Unsafe Compatibility
Unsafe compatibility, or the ability for a user to explicitly allow a conversion between types where information loss may occur, is not currently supported.
Zero And Default Values
The IDL has no expressed concept of NULL
. Compiler implementations and code
generators are free to use a NULL
equivalent as needed or as it fits a
particular use case. The IDL, however, does not formally include this concept.

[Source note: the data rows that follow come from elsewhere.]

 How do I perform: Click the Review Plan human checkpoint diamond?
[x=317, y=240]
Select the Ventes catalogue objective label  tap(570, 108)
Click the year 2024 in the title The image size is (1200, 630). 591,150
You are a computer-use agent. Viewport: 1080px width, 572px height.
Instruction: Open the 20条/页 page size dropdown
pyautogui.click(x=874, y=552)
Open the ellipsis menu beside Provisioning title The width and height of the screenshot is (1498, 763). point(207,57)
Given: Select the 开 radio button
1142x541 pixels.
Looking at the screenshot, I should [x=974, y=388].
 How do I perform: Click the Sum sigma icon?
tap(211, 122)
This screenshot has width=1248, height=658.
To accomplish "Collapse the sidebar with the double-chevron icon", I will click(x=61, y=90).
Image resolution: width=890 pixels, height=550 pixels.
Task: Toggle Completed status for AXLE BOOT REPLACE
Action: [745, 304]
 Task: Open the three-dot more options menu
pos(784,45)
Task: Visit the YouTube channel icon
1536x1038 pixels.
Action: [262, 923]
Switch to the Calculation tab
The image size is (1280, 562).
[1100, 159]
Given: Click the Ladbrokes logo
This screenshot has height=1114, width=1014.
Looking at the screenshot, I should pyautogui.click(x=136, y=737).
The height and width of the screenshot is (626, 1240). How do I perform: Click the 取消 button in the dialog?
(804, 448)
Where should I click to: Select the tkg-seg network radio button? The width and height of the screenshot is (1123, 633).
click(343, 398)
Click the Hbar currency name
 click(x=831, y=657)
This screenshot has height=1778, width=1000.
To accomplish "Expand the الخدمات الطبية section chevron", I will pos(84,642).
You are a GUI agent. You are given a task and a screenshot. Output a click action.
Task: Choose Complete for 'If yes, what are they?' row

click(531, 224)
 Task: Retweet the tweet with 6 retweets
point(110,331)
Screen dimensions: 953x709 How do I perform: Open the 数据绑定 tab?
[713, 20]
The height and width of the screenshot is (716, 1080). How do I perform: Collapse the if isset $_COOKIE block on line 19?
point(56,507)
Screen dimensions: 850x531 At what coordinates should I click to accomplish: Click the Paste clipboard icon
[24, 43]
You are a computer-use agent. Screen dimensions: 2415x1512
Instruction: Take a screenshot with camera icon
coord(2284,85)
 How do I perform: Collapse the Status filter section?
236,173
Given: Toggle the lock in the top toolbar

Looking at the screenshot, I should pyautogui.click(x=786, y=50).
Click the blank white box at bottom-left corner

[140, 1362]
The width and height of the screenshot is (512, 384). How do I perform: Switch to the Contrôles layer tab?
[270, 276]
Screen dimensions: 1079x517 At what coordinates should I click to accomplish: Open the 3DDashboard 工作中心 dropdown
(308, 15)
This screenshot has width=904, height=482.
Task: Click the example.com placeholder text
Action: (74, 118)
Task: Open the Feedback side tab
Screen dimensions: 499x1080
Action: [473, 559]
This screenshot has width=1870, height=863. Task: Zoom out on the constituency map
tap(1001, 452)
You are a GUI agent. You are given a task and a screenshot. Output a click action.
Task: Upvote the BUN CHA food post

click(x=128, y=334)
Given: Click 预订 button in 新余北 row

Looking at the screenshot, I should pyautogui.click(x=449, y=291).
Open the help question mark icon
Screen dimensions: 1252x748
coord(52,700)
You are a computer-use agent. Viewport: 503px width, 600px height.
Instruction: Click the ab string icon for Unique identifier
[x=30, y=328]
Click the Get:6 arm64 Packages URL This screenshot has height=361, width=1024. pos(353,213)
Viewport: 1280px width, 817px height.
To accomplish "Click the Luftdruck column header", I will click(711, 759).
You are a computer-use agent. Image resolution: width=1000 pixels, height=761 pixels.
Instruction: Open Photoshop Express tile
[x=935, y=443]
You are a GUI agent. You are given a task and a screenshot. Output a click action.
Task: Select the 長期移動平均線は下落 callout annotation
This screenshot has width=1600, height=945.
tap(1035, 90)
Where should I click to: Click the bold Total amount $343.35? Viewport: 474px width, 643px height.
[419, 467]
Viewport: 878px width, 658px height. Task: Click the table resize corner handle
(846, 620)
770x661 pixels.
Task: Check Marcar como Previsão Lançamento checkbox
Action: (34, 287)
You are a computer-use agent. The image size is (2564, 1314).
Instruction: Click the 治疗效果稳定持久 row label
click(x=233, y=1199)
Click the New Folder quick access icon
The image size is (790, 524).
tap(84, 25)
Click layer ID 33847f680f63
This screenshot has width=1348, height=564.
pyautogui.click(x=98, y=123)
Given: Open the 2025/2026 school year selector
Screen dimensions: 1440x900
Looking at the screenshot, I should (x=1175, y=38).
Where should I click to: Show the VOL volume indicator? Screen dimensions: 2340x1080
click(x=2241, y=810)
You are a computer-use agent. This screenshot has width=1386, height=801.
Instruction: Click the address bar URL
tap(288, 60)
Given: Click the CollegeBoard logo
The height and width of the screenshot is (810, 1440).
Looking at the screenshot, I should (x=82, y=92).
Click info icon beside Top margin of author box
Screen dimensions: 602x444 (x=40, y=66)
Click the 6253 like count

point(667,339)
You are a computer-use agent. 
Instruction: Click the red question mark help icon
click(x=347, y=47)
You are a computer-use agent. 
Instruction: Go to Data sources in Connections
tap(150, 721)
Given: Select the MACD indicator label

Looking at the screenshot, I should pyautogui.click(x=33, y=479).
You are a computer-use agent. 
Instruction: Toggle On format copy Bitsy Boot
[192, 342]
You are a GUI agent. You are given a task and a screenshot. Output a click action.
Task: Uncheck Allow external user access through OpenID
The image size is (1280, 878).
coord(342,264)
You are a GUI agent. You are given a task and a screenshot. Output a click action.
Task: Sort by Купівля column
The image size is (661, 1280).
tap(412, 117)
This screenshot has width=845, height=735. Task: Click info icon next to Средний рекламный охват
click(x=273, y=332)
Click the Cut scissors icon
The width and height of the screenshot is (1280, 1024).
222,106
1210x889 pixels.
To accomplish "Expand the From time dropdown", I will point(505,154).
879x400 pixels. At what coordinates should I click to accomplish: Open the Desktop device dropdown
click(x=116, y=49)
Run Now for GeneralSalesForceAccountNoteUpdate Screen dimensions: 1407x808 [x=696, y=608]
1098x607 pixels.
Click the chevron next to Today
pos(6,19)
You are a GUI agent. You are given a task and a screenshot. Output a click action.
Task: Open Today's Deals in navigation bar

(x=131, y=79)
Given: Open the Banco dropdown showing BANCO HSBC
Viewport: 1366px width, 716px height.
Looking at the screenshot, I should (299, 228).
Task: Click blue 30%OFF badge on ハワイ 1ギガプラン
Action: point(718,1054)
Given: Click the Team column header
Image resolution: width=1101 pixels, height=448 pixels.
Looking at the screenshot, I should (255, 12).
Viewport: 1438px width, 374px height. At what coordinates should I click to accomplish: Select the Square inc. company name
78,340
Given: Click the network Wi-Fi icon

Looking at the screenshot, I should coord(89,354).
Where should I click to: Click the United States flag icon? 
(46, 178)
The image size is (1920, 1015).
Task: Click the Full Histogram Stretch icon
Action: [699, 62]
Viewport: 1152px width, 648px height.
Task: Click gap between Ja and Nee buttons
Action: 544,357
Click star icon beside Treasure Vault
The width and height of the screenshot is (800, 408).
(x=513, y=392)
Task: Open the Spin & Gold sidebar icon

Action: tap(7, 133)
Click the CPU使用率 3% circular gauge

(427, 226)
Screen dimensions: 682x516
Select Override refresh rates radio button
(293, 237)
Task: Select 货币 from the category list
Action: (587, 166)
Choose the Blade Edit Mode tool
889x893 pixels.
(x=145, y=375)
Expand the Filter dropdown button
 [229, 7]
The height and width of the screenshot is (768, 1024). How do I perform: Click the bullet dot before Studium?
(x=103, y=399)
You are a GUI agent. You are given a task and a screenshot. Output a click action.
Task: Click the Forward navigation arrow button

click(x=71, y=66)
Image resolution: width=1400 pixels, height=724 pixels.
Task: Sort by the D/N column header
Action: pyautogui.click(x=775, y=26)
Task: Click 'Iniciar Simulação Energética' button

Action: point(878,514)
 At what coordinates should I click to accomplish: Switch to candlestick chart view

Instead, all typed elements have a default value which is their nearest
equivalent value to zero:
Type | Default Value |
---|---|
:Bool | false |
:Text | "" |
:Data | 0x"" |
:Int8 | 0 |
:Int16 | 0 |
:Int32 | 0 |
:Int64 | 0 |
:UInt8 | 0 |
:UInt16 | 0 |
:UInt32 | 0 |
:UInt64 | 0 |
:Float32 | 0.0 |
:Float64 | 0.0 |
:List<T> | unset |
:Map<K,V> | unset |
:Present<T> | unset |
All complex and user defined types have an implicit :Presence<T>
wrapper so
the default for these is "unset". This may be expressed in any way by compilers
and code generators for a target language.
Enum types default to the 0
UID value whether that is the implicit enumerant
or an end-user defined 0
enumerant.
IDL Descriptor
The compiler's primary output is a descriptor object that contains a complete representation of the compiled content. The exact structure of the descriptor is expected to change until v1 of this specification at which point it will be embedded here. The descriptor type is designed to encompass input from all supported syntaxes. Other specifications will define the serialization formats, generated code outputs, and compiler plugin protocols.
The microglot language and descriptor are designed to provide compatibility with the Protocol Buffer syntaxes and descriptor. The following sections detail the process of converting between the descriptor types.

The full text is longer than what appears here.